Free as in “you can get it in black”
July 29th, 2008
Free Microsoft tools for scholarly communication:
- This is for real. Don’t mistake the Microsoft research division, which doesn’t sell anything, for the Microsoft product divisions. Tony Hey believes in open access and open data, and is putting Microsoft resources behind them. For background, see Richard Poynder’s interview with Tony Hey (December 2006), and my previous post on the Microsoft repository platform (March 2008).
- The new tools are free of charge. The announcement doesn’t say they will ever be open source, but Microsoft encourages open-source tools in the open chemistry projects it funds. So it’s possible.

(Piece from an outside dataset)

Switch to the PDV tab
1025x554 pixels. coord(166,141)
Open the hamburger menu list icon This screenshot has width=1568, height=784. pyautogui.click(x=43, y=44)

Not cross-platform, though. I can’t take any Microsoft division seriously on open anything until they make tools like this simultaneously available on Macintosh and other platforms. Till then, it’s all just marketing bullshit. Apple’s not perfect in this wise, either; but open from Microsoft usually means “loss leader.”
(Via Open Access News.)
Technorati Tags:
geek, mac, open access, microsoft, open data, oss
Hive No-Mind
February 13th, 2008
Kevin Kelly — The Technium: “As Clay Shirky puts it: here comes everybody! “
Yeah, he’s something, that James JoyceClay Shirky.
(Via no via.)
Technorati Tags:
libraries, web, writing, literachoor, james+joyce
Still no E-Z book ripper
February 11th, 2008
Levy: Rip This Book? Not Yet. | Newsweek Voices - Steven Levy | Newsweek.com:
“Then I tested a BookSnap for myself. Short verdict: not a revolution. More a thud than a snap, the device—an ominous three-foot high construction draped with a thick black darkroom-style shade—looks like a Goth puppet theater and weighs 44 pounds. Under the shade is an angled cradle for a book and a glass platen to hold the pages down during scanning. You turn the pages yourself. It costs $1,600, not including the two Canon digital cameras (about $500 each) necessary to capture the page images and send them to your computer, where software transforms the pictures into files that can be read on a screen or an e-book reader. It takes considerable fiddling to get images set up properly. Supposedly, once you get started you can digitize 500 pages per hour, much faster and at higher quality than with flatbed scanners (which are much cheaper but not optimized for book scanning). I never got that far, but I imagine such a feat would require considerable caffeination.”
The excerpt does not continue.